The Company’s managers will be in charge of filing and publishing all the acts related to the Partial Spin-Off according to Article 229, paragraph 4 of the Law of Corporations.

The Company will timely call its shareholders to resolve about the Partial Spin-Off in a Special General Meeting. The other information on the Partial Spin-Off required according to CVM Instruction Nº 481 will be published at the time the Company’s Special General Meeting is called.

For further clarifications, please contact the Company’s Board of Investor Relations.

São Paulo, March 3, 2016.

 

DANIELA SABBAG
Investor Relations Officer

 

 

SIGNATURES

        Pursuant to the requirement of the Securities Exchange Act of 1934, the registrant has duly caused this report to be signed on its behalf by the undersigned, thereunto duly authorized.
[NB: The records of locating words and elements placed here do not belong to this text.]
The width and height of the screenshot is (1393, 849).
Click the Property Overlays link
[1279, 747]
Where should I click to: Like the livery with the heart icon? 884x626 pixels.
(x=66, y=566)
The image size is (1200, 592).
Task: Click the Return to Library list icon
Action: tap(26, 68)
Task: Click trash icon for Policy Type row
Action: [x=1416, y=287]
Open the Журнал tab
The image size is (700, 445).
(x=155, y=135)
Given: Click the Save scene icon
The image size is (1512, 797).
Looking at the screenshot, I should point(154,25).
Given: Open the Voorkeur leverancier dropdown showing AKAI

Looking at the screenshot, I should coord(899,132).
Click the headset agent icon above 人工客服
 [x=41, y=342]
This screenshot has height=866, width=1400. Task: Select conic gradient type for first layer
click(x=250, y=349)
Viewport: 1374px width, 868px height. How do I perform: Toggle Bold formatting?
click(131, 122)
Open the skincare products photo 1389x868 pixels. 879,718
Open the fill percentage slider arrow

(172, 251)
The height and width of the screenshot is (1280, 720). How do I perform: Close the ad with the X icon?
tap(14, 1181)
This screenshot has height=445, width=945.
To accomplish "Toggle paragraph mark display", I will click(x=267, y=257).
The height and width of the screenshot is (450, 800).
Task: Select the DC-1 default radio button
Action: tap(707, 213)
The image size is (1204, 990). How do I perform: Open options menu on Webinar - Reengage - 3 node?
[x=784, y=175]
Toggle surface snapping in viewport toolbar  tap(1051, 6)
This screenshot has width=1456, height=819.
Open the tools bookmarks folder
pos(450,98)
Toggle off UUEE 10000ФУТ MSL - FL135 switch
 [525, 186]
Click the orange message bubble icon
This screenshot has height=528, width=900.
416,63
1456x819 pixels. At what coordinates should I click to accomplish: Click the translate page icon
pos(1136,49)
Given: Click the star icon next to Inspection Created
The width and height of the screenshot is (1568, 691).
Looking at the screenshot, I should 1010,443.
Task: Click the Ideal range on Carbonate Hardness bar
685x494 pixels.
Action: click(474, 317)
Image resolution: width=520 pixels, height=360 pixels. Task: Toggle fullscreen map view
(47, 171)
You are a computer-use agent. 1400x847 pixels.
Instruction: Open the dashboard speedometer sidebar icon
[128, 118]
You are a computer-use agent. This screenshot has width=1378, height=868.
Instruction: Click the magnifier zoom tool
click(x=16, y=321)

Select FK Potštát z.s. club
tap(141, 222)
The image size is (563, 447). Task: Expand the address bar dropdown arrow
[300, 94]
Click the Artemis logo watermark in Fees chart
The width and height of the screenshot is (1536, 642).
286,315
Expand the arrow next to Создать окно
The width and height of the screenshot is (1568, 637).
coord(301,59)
COMPANHIA BRASILEIRA DE DISTRIBUIÇÃO



Date:  March 3, 2016 By:   /s/ Ronaldo Iabrudi 
         Name:   Ronaldo Iabrudi
         Title:     Chief Executive Officer



    By:    /s/ Daniela Sabbag            
         Name:  Daniela Sabbag 
         Title:     Investor Relations Officer


FORWARD-LOOKING STATEMENTS

This press release may contain forward-looking statements. These statements are statements that are not historical facts, and are based on management's current view and estimates offuture economic circumstances, industry conditions, company performance and financial results. The words "anticipates", "believes", "estimates", "expects", "plans" and similar expressions, as they relate to the company, are intended to identify forward-looking statements. Statements regarding the declaration or payment of dividends, the implementation of principal operating and financing strategies and capital expenditure plans, the direction of future operations and the factors or trends affecting financial condition, liquidity or results of operations are examples of forward-looking statements. Such statements reflect the current views of management and are subject to a number of risks and uncertainties. There is no guarantee that the expected events, trends or results will actually occur. The statements are based on many assumptions and factors, including general economic and market conditions, industry conditions, and operating factors. Any changes in such assumptions or factors could cause actual results to differ materially from current expectations.